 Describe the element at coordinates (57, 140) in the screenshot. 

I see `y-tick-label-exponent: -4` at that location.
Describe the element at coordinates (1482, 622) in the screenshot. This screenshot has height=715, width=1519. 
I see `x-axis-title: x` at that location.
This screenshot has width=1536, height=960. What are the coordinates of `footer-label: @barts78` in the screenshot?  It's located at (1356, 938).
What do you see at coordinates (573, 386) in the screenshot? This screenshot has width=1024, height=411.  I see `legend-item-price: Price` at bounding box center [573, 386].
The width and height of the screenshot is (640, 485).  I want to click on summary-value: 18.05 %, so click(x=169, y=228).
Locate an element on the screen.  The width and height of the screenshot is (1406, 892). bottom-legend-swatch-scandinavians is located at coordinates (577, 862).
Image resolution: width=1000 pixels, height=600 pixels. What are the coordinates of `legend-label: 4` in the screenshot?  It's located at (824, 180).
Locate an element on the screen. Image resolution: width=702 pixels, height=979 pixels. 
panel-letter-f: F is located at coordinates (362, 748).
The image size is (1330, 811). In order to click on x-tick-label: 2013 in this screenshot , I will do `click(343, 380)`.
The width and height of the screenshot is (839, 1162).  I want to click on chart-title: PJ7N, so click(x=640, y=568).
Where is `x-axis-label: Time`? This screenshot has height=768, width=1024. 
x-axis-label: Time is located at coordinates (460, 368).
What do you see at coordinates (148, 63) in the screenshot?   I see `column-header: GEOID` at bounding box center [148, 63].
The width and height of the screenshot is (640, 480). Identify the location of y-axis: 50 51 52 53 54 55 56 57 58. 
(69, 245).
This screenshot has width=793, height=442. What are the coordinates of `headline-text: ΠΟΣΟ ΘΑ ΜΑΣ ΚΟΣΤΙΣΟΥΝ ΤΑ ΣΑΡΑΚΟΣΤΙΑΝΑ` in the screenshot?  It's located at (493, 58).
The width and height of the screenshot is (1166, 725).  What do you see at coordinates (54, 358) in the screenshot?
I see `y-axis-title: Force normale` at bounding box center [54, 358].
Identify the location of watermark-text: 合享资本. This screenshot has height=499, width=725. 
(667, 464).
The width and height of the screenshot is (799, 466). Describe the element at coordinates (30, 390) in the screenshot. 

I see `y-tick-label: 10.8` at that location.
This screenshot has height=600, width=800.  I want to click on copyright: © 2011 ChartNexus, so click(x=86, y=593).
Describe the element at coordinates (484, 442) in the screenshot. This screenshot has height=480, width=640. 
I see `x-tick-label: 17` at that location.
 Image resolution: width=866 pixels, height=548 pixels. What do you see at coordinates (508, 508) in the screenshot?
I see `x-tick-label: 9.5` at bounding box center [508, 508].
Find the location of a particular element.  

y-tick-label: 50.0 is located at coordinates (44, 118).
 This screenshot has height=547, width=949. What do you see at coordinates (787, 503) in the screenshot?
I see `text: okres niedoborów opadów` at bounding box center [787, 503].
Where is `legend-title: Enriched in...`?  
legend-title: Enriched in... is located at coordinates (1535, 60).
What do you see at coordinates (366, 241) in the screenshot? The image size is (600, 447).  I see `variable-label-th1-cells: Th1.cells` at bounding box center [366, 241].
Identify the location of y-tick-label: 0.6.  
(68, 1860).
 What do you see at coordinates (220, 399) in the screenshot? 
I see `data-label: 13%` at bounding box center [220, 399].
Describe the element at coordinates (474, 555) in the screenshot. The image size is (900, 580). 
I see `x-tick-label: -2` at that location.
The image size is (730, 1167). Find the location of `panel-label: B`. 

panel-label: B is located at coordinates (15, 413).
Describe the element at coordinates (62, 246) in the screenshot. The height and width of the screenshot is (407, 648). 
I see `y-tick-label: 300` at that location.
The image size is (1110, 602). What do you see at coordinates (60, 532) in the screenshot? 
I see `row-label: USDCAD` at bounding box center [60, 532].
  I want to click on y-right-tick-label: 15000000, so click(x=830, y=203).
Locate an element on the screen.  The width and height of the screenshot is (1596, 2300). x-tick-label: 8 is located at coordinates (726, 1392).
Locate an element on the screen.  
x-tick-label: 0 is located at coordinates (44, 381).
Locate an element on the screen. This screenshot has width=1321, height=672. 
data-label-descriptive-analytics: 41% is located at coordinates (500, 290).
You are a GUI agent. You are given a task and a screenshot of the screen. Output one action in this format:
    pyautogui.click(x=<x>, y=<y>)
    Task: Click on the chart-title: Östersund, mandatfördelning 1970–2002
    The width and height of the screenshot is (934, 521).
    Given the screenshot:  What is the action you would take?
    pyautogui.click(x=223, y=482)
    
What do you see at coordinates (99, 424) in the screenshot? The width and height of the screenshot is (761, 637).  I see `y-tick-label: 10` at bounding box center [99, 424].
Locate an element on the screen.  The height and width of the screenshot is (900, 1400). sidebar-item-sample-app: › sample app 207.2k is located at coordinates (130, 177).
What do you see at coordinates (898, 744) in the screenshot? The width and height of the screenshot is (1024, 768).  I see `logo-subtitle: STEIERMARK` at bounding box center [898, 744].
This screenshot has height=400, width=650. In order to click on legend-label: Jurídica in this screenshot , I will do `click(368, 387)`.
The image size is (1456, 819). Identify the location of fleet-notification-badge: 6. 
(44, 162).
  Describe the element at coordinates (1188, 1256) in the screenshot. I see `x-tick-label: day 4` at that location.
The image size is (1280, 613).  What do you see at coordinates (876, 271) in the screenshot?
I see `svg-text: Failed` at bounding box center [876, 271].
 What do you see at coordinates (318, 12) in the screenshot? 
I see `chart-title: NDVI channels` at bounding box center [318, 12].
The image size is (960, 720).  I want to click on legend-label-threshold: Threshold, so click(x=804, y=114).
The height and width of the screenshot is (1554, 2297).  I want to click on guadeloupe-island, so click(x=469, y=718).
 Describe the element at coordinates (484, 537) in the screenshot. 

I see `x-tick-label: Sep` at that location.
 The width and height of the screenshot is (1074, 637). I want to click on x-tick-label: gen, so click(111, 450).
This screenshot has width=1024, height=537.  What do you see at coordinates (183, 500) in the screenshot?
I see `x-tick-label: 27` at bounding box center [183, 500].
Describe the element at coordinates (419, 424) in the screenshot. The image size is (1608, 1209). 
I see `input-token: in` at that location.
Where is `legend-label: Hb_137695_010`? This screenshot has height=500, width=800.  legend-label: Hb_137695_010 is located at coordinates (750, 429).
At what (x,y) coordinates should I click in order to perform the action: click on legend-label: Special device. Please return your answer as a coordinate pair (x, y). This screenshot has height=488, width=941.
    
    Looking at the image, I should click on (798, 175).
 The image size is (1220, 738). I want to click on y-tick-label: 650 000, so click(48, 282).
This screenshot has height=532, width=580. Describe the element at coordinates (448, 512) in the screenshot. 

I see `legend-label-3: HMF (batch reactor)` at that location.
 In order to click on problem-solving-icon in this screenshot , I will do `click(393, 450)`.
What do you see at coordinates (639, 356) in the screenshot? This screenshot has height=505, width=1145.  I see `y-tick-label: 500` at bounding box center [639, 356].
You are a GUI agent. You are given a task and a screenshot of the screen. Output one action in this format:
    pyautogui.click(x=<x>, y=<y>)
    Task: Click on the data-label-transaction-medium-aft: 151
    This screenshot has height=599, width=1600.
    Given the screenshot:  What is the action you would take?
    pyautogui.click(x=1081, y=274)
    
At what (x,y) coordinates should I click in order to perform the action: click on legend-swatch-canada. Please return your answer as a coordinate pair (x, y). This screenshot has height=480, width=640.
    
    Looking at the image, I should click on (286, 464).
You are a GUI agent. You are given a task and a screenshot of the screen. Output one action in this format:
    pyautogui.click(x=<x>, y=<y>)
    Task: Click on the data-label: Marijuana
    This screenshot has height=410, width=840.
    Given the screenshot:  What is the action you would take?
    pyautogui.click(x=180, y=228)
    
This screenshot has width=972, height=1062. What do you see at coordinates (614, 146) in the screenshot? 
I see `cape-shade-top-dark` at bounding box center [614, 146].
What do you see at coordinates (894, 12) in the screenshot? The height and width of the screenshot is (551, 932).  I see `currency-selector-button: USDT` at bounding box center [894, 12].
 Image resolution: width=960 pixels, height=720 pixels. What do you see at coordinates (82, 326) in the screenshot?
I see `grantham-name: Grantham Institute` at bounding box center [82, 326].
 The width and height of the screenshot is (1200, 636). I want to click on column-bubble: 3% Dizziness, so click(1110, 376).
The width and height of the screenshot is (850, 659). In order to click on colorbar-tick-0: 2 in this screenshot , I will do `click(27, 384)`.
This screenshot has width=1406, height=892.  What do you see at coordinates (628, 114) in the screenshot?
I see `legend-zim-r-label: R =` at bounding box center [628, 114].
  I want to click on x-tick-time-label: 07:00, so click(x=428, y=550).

....................

• What you have to do:
Set the records from the line containing "coordinates (130, 177)." down to the line containing "What do you see at coordinates (898, 744)" into a Markdown table with the columns Row and Record.

• Written answer:
| Row | Record |
|---|---|
| 1 | Locate an element on the screen.  The height and width of the screenshot is (900, 1400). sidebar-item-sample-app: › sample app 207.2k is located at coordinates (130, 177). |
| 2 | What do you see at coordinates (898, 744) in the screenshot? The width and height of the screenshot is (1024, 768).  I see `logo-subtitle: STEIERMARK` at bounding box center [898, 744]. |